You've written quite a bit on your blog about the effects of lifestyle choices such as unhealthy eating, alcohol abuse, smoking, etc. Is there any relationship between those kinds of habits and the high cost of health care?

It may come as a surprise to many that a very small percentage -- about 5 percent -- of the American population consumes just under half of the overall cost of health care. Further, that miniscule percentage doesn't, as you might expect, represent those patients with life-threatening medical conditions that are no fault of their own. A large segment of that percentage represents patients who choose not to participate in their own preventive or wellness care. For one reason or another, they persist in pursuing such health-robbing habits as smoking and the abuse of alcohol, poor daily nutrition, and a sedentary lifestyle devoid of healthy exercise.

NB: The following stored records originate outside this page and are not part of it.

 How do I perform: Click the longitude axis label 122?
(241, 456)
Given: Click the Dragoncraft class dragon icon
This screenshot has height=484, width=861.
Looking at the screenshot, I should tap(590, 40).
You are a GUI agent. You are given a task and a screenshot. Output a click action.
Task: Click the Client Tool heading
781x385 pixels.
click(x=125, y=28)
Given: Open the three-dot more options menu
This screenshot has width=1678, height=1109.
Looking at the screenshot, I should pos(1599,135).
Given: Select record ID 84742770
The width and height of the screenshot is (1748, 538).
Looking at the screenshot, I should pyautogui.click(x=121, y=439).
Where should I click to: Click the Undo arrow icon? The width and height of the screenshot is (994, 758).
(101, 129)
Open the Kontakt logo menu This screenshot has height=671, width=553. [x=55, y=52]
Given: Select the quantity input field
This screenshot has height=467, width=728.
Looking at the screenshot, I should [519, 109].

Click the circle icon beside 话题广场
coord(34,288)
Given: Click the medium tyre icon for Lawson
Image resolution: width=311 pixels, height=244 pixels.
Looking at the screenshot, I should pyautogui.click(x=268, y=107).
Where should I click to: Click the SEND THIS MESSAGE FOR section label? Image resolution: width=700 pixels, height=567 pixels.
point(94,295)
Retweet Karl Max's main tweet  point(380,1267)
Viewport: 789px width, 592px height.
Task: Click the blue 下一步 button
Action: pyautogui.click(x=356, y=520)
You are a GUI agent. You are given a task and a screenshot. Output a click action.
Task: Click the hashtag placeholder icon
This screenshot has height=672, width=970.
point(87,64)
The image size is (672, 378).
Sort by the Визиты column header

As a result, they suffer from a wide variety of medical conditions that are primarily of their own making. These often include obesity resulting in Type II diabetes, various cardiovascular illnesses, early onset arthritis, a shortened life span, and depression. All those secondary illnesses are preventable. And as I said, treating the conditions caused by these unhealthy choices eats up nearly half of the overall cost of health care each year.

Here's my suggestion: Why not motivate those who refuse to take responsibility for their own health (by refusing to follow their physician's recommendations) with an increase in their health care insurance premiums? After they quit smoking or lose weight, their premiums would decrease, thus providing a financial incentive to continue with a more responsible, healthier lifestyle. Of course, for those who suffer from a thyroid condition that has led to obesity, this would not be appropriate.

What about doctors who have these kinds of vices?

I believe that it is our responsibility to "model" good lifestyle choices, and be healthy, fit, and maintain a normal weight ourselves. In other words, we need to practice what we preach.

I have seen a morbidly overweight physician and nutritionist lecturing an overweight asthmatic patient with obstructive sleep apnea about the importance of an optimal BMI (body mass index) in treating his conditions. The irony of this situation seemed not to occur to either of them.

So I'd like to suggest a turnaround in the health care industry. If professionals like these won't take responsibility for their health -- after being given the opportunity to change their lifestyles -- then they ought to leave health care. Not only do they project the wrong image and the wrong "message" to patients, but they also pose a future financial burden for their employers, since they can expect to develop all the conditions about which they lecture their patients. However, the pressure for this change may have to come from physicians and other professionals themselves, since hospital administrators fear lawsuits for discrimination.

If these cost-saving measures were put into practice, I believe that our annual health care expenditures would gradually be reduced by as much as one half. By any measure, they seem well worth implementing.